Eckington Bridge to Evesham

13th September 2016

This is what it is all about – waking up to a scene like this.


It was so warm this morning even the dude in front of us had his shirt off. Not sure what it is about Englishmen ripping their shirts off for all and sundry but someone needs to let them know that men boobs are not fashionable!


It was very quiet on the river this morning with only a few boats but then again we are normally never up this early to enjoy the quiet. We had on the agenda today a rendezvous at 2.00pm for scones with nb Waiouru. Some of you may have heard about Di following the blog of nb Waiouru and how she has been stalking it for several months gleaning as much information as she could in preparation for our own canal journey. Tom and Jan (who own nb Waiouru) have been an amazing wealth of information for us in preparation for our adventure on the inland waterways of England.

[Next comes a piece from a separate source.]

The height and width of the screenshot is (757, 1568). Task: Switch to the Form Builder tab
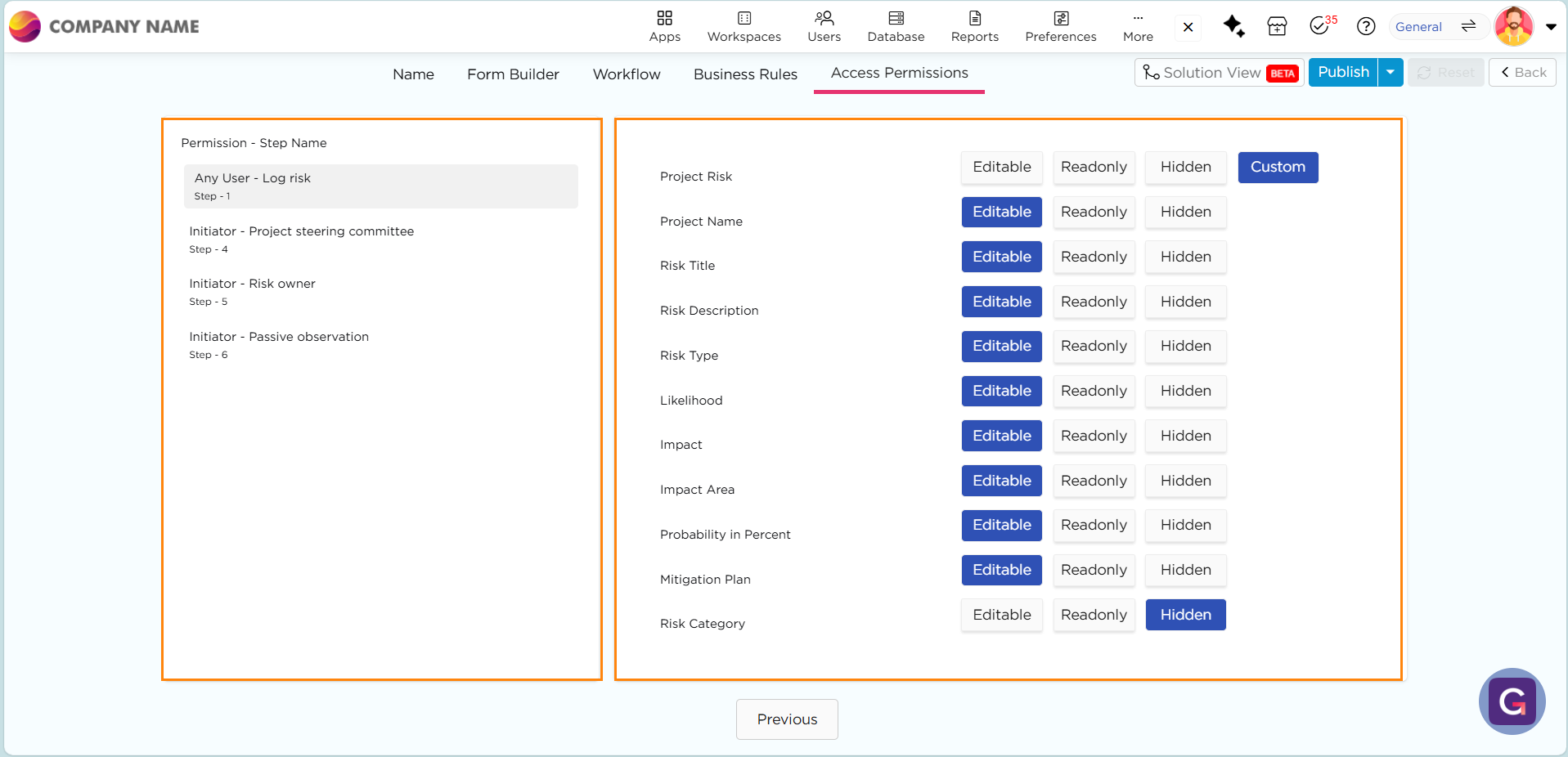click(x=513, y=74)
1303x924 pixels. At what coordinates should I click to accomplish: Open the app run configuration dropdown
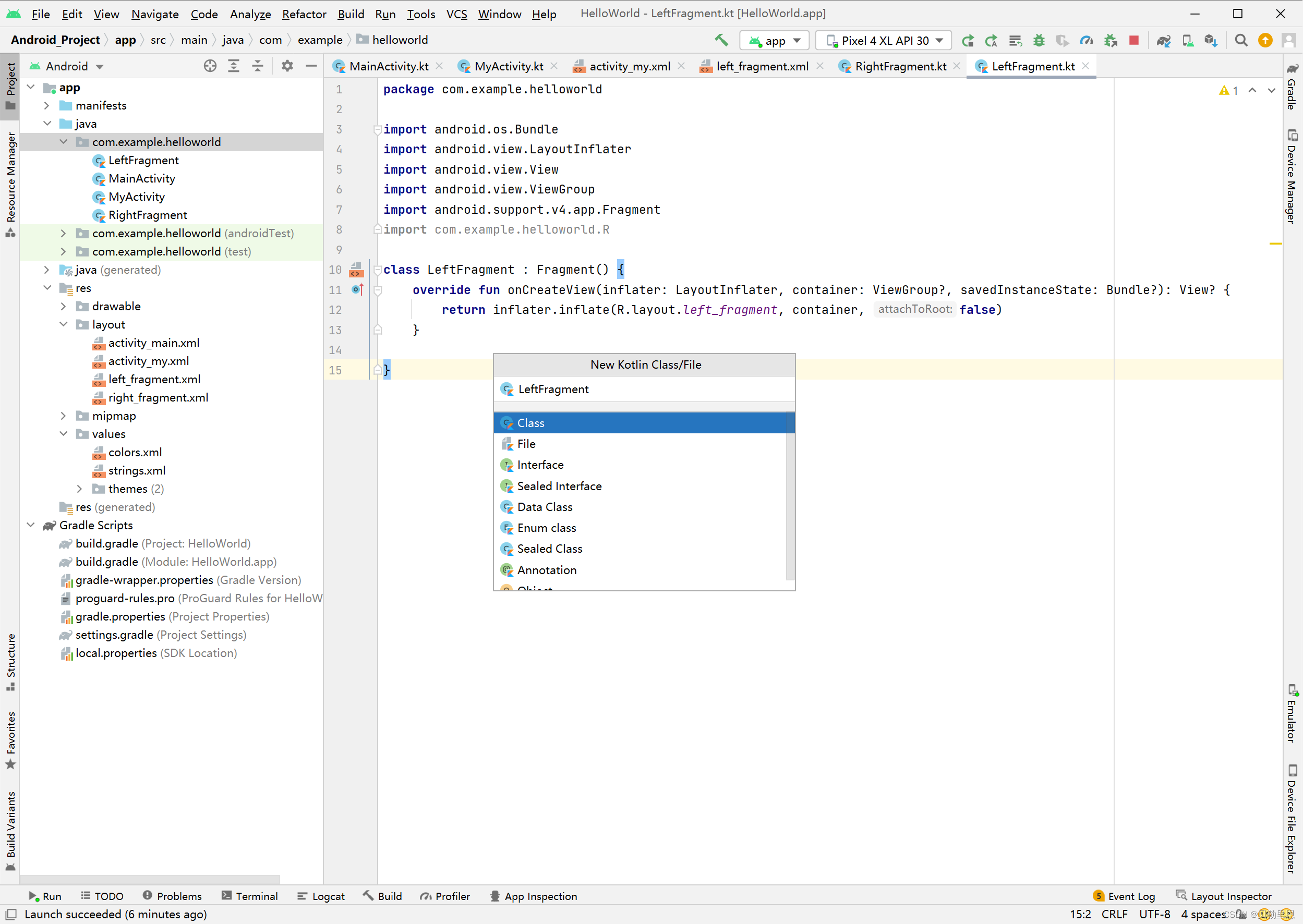(775, 40)
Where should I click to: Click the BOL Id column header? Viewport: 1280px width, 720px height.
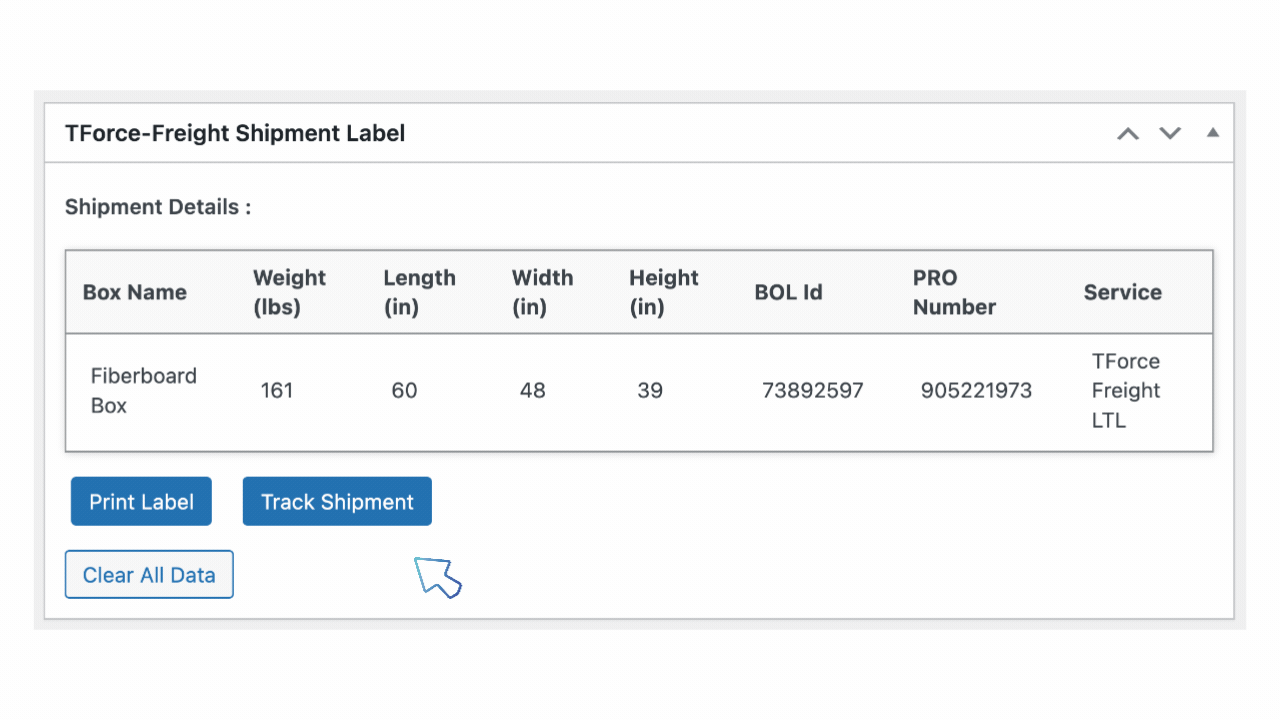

Back to our meeting in a moment but a few things to take note of on the way.

Better not forget the obligatory cuteness photo op of Toque. Hoping someone will spot her modelling opportunities so that we can retire in some level of comfort.


The River Avon (pronounced as “Avon calling“) is quintessential English with the reeds and weeping willows along with the rolling hills, magnificent aged trees and wonderful place names like Wyre Piddle. They even have a rugby field called Piddle Park which caused a few school girl giggles on nb Lucy but just to prove that we are not pulling your leg here is proof that this place does exist as someone has called their boat after the place.


You can`t say that the English do not have a sense of humour.

We passed under a few bridges which we felt the center arch was a good option to use but it seemed some boaters might think otherwise and need very obvious assistance with rather large directional arrows.


We did five broad beam locks today of which all of them had weir`s which we are not that familiar with. They can buffet you about a bit on entry into the lock but the scenery around them makes up for that minor inconvenience.



As we are getting closer to Stratford Upon Avon the size of the homes are becoming more substantial as are the land tax bills. It wouldn`t be that hard to handle it if you could afford it though.


Of course we passed the obligatory pub but alas we didn`t have time to stop and partake of their beverages. Though, having said that we did manage to get a glance at their opening hours and they were extremely limited. Something tells us that we probably couldn`t afford to drink their any how.


There was prolific wild life along the river and we were lucky enough to see another Kingfisher but once again were unable to capture it on film for proof. There of course were the usual bevy of swan and those pesky Canadian geese and we are now starting to spot cormorants which we have not seen a lot of in our past travels.


So back to Tom and Jan. So we pulled in five minutes before our ETA in front of nb Waiouru and went aknocking and invited ourselves with the pooches into their `lounge`. Six hours later, tea and scones consumed, waterways history discussed, boaters mishaps laughed about and world problems solved we returned to nb Lucy. Now you have all read about our fondness towards nb Lucy but she really does look quite the old lady next to nb Waiouru. We won`t trade her in just yet though as she still has to get us back to Stone in two weeks and we would prefer she stay afloat until then. She almost didn’t tonight though as when Fraser cooked the scones and took them to nb Waiouru he forgot to turn off the oven – hmmm, she was certainly a little warm when we got back to her and luckily wasn`t burnt to the water line. Not sure if the insurance would have covered for that one.